測量・地図ミニ人物伝:久米通賢

「測量・地図ミニ人物伝」

久米通賢
(1780-1841)

画像:久米通賢


 久米通賢(くめみちかた)は、讃岐郡引田郷馬宿村(現在の香川県東かがわ市)に船かじ作り職人の子として生まれました。

 子供のころから天文と地理に興味(きょうみ)を持ち、粘土細工(ねんどざいく)などが上手で、大阪見物にいったときには時計の修理をしてこまった人を助けたというような話しが残っていて、手先のきような子供であったようです。

 19歳の時には、大阪の間重富(はざましげとみ)に弟子(でし)入り、その後4年の間、数学と天文・地理・測量を学びました。

 故郷に帰ってから、高松藩(たかまつはん)の測量を命ぜられ、助手10人とともに、東部の引田から海岸線を西に向かって測量を始め、内陸部を折り返しました。そのときに使われた測量器械には、すべて久米栄左衛門(通賢)の名が入っているといいます。

 文化5年の伊能忠敬の讃岐(さぬき)での測量には、案内役として参加し、文化6年(1809)にはみとめられ高松藩「天文測量方」になり、「久米」を名のることをゆるされました。

 その後、藩の財政(ざいせい)の立て直し、鉄砲の研究開発、測量技術を生かした干拓(かんたく)工事や塩田開発、港の工事などのほか、マッチや精米機の考案なども手がけました。
とくに、現在の坂出市新開での、大がかりな塩田開発をわずか3年5か月で完成に導いたことが有名です。これは、文政7年(1824)に栄左衛門が、高松藩(たかまつはん)の財政(ざいせい)を見かねて提出した計画書を藩が2年後に採用したものです。

 久米は奉行に命ぜられこれを実行にうつしました。塩田の開発は、多くの問題がありました。

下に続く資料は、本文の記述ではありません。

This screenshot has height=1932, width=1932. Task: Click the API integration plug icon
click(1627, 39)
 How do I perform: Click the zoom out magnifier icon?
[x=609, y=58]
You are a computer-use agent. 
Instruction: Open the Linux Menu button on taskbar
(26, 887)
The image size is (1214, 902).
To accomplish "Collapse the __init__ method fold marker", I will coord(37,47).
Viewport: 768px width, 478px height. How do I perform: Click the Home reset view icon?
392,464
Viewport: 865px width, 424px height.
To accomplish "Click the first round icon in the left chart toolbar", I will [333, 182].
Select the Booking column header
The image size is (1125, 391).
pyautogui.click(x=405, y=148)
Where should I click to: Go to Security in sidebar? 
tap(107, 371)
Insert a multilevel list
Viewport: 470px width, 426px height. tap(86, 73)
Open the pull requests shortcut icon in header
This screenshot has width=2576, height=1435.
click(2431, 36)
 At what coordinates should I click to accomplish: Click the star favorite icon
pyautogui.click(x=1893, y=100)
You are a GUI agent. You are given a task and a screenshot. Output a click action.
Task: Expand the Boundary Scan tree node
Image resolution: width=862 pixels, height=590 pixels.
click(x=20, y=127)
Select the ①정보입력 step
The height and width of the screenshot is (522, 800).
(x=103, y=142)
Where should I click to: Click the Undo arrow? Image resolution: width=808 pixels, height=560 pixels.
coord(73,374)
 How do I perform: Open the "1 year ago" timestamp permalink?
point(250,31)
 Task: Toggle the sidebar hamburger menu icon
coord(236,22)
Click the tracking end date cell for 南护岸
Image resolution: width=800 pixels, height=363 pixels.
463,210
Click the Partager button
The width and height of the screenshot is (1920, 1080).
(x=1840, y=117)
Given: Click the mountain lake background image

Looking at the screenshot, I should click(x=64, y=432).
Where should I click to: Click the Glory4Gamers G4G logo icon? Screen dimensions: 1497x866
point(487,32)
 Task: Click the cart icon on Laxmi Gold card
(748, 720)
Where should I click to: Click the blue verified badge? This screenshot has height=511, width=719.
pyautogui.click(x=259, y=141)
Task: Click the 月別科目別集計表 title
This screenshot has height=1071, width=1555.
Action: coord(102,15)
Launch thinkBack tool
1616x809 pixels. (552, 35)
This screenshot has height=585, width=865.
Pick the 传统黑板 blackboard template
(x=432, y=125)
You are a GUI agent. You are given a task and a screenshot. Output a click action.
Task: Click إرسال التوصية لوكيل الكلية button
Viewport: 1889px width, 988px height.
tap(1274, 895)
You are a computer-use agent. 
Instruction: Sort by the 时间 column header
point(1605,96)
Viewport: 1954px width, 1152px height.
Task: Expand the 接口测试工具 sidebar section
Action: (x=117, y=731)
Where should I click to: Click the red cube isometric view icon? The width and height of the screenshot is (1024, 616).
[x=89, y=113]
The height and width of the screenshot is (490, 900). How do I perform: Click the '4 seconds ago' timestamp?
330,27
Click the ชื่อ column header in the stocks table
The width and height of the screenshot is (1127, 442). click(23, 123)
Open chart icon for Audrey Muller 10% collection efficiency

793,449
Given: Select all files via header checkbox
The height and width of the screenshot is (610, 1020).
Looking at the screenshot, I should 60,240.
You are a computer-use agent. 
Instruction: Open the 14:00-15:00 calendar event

特にお金の面では、藩からのお金だけでは十分ではなく、栄左衛門と親戚(しんせき)の財産がなくなるほどの努力で、工事の完成をむかえたといいます。
この開発のときに、正確な測量が実施されたことは当然で、先生の間重富や友人の伊藤弘(ひろむ)もいろいろな面で協力したといわれます。